§ Objective:
Return the lines of the listing from the one containing "Given: Click the pink 1986 year" through the end of the listing, inclusive, reproducing them verbatim. Leave the pictures out of your answer.

"""

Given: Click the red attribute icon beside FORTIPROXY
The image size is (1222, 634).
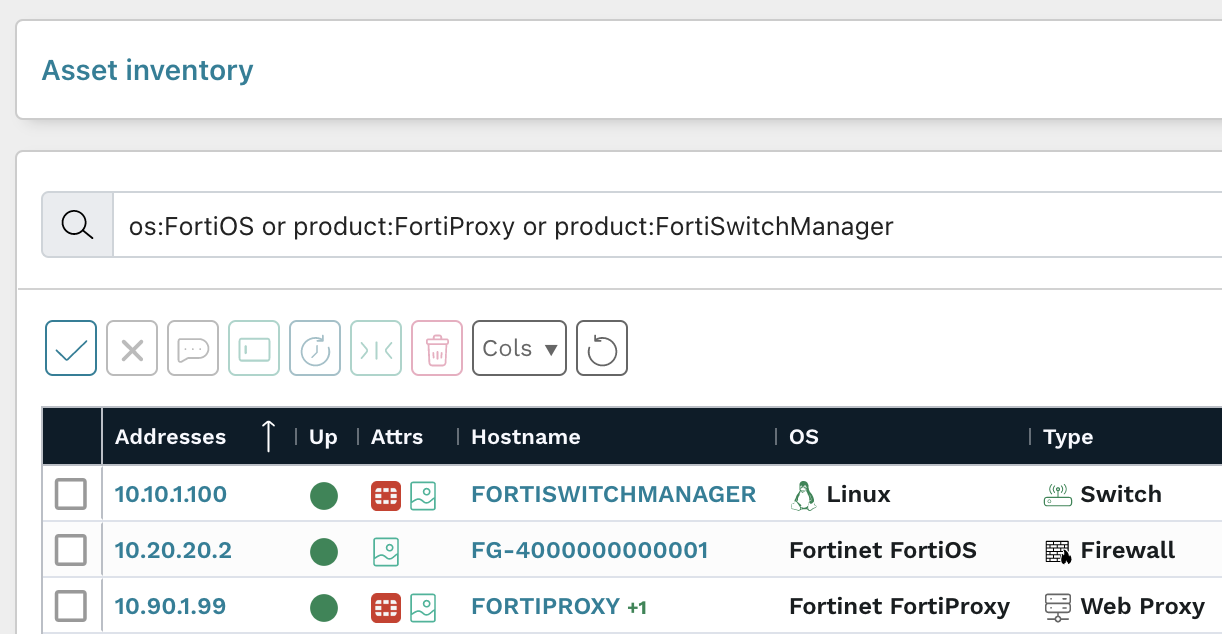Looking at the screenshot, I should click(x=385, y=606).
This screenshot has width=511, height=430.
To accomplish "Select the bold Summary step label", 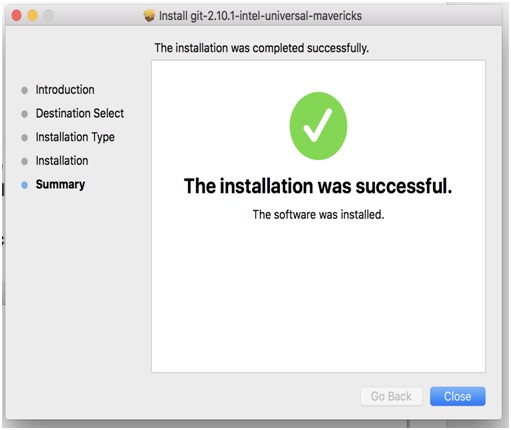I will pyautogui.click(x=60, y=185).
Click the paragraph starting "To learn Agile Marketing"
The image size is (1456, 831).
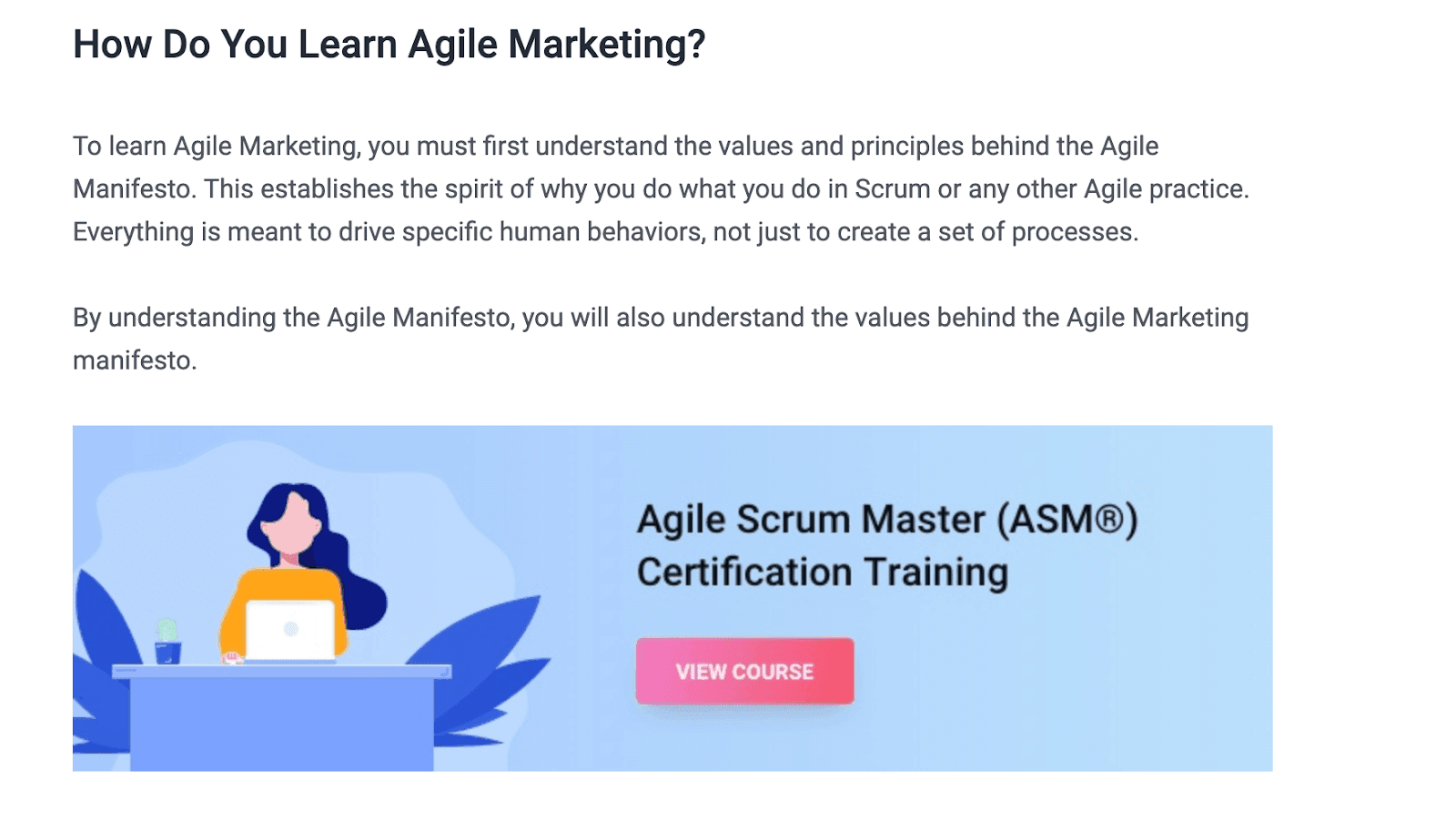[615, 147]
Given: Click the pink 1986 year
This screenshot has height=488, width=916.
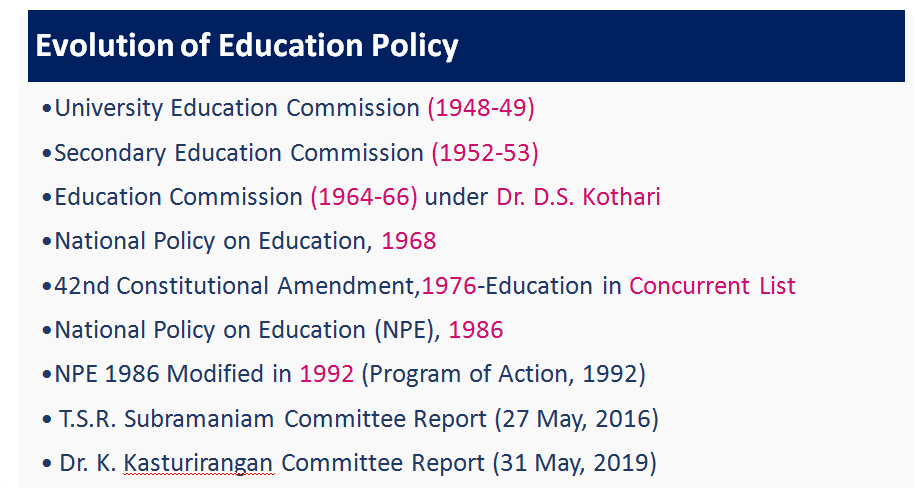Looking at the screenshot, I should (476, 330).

"""

§ The reply:
Given: Click the pink 1986 year
This screenshot has height=488, width=916.
Looking at the screenshot, I should (476, 330).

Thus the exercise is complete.